Multi-Agent Reinforcement Learning: Maximum Entropy, Rationality and Equilibrium
温颖，University College London
2019-10-11 14:00:00 ~ 2019-10-11 15:30:00
Room 1319, Software Expert Building
Weinan Zhang, Assistant Professor, John Hopcroft Center for Computer Science
In the multi-agent reinforcement learning (MARL), one common assumption is that all agents behave rationally during their interactions. For example, we assume agents' behaviors will converge to Nash equilibrium. However, in practice, it is hard to guarantee that all agents have same level of sophistication in terms of their abilities in understanding and learning from each other. Therefore, the effectiveness of MARL models decreases, especially when the opponents act irrationally.
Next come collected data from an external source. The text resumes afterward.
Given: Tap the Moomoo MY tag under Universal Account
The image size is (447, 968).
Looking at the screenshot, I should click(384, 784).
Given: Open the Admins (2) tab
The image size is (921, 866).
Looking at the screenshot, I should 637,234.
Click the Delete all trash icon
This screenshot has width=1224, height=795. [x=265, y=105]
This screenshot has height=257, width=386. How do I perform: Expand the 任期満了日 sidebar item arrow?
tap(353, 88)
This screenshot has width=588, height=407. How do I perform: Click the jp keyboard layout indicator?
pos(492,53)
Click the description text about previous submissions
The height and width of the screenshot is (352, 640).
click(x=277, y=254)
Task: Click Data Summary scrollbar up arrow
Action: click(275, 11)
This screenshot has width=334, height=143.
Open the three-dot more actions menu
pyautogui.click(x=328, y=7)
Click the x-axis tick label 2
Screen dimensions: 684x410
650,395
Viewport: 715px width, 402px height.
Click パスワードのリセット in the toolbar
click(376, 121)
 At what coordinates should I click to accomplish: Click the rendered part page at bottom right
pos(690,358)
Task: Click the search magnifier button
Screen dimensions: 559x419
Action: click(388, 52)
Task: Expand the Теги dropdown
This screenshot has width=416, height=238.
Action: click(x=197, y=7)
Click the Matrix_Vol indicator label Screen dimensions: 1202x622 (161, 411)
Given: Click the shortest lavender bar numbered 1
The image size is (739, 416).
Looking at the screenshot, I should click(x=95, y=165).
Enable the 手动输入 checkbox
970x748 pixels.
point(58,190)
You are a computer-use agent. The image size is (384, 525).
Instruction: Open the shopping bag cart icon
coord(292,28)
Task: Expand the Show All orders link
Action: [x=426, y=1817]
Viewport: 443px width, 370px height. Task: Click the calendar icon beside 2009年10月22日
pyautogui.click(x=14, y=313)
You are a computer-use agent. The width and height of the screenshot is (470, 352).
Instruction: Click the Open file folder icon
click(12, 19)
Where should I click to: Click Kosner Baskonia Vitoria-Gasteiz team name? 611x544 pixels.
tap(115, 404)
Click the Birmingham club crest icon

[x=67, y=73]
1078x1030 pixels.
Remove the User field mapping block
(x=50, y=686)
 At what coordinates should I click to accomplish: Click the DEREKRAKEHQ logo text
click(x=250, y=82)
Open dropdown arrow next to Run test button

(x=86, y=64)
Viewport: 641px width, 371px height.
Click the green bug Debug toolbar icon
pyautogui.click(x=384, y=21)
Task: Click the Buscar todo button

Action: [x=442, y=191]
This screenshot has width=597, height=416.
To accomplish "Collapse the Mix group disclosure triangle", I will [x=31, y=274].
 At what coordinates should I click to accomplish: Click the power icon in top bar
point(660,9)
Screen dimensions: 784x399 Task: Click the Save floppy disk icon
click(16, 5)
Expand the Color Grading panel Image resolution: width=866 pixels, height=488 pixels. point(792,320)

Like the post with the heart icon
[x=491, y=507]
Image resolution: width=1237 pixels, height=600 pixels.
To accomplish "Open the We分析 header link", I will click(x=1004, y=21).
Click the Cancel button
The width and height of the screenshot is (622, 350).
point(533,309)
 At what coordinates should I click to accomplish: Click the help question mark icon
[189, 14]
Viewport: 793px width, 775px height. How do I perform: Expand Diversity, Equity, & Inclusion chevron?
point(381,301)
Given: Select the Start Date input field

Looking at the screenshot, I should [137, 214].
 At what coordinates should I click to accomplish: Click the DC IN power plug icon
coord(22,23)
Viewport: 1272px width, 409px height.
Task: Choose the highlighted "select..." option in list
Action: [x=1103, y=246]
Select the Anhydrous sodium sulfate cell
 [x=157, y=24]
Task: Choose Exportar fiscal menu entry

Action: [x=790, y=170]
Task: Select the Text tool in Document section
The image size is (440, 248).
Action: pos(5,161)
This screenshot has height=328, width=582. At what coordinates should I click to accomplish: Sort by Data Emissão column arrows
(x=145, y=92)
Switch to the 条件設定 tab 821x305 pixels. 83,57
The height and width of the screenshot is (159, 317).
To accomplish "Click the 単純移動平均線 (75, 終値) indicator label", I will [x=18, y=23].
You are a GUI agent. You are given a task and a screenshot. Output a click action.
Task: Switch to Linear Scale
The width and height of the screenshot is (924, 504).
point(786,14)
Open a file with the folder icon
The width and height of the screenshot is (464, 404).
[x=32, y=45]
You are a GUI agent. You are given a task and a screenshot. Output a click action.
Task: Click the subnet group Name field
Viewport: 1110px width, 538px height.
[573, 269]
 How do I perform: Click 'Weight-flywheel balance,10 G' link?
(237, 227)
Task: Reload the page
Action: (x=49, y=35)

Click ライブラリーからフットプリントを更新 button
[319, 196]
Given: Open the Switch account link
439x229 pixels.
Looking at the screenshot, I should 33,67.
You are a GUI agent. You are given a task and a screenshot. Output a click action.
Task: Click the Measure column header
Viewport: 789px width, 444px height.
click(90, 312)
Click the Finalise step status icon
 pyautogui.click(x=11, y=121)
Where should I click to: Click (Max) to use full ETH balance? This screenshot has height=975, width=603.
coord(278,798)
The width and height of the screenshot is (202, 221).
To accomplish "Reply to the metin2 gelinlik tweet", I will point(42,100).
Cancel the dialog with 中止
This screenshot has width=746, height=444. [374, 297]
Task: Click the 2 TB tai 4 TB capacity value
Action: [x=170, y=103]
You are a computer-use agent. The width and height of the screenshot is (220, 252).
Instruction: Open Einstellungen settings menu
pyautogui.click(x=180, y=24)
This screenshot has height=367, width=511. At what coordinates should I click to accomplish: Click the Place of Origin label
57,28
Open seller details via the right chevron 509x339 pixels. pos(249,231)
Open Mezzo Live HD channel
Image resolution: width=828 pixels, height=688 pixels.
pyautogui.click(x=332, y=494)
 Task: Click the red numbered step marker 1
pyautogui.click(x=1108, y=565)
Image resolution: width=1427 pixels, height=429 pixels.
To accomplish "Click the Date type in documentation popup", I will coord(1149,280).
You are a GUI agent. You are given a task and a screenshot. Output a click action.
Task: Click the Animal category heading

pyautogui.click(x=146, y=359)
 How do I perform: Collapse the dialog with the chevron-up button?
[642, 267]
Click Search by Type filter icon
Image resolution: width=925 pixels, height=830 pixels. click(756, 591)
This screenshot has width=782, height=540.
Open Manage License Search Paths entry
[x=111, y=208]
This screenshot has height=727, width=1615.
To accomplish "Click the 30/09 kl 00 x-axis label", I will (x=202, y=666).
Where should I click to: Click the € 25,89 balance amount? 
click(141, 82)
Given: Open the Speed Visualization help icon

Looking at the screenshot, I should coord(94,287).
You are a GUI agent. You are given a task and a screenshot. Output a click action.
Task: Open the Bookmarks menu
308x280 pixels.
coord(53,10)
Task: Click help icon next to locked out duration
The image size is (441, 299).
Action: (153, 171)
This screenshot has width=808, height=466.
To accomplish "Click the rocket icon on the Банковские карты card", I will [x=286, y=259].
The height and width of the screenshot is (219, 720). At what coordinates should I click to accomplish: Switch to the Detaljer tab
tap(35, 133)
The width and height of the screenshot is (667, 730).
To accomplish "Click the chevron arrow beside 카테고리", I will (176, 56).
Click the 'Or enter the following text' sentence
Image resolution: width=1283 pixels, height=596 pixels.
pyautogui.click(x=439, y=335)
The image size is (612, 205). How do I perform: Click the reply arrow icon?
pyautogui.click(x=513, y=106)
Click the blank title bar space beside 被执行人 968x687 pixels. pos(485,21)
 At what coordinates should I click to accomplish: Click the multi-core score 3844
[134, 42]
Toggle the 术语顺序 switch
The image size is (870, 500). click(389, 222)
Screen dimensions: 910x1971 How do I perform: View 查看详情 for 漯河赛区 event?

Ying Wen is a final year Ph.D. Student in the Department of Computer Science, University College London, under the supervision of Prof. Jun Wang. His research interests are in the fields of reinforcement learning, multi-agent learning, and applications in real-world scenarios. More precisely, he is interested in the modeling dynamics and rationality in multi-agent reinforcement learning. He has published several papers in top-tier international conferences, such as ICLR, IJCAI, AAMAS, ICDM. He has over four years' experience working with tech companies to ground intelligent machine learning solutions in real business problems.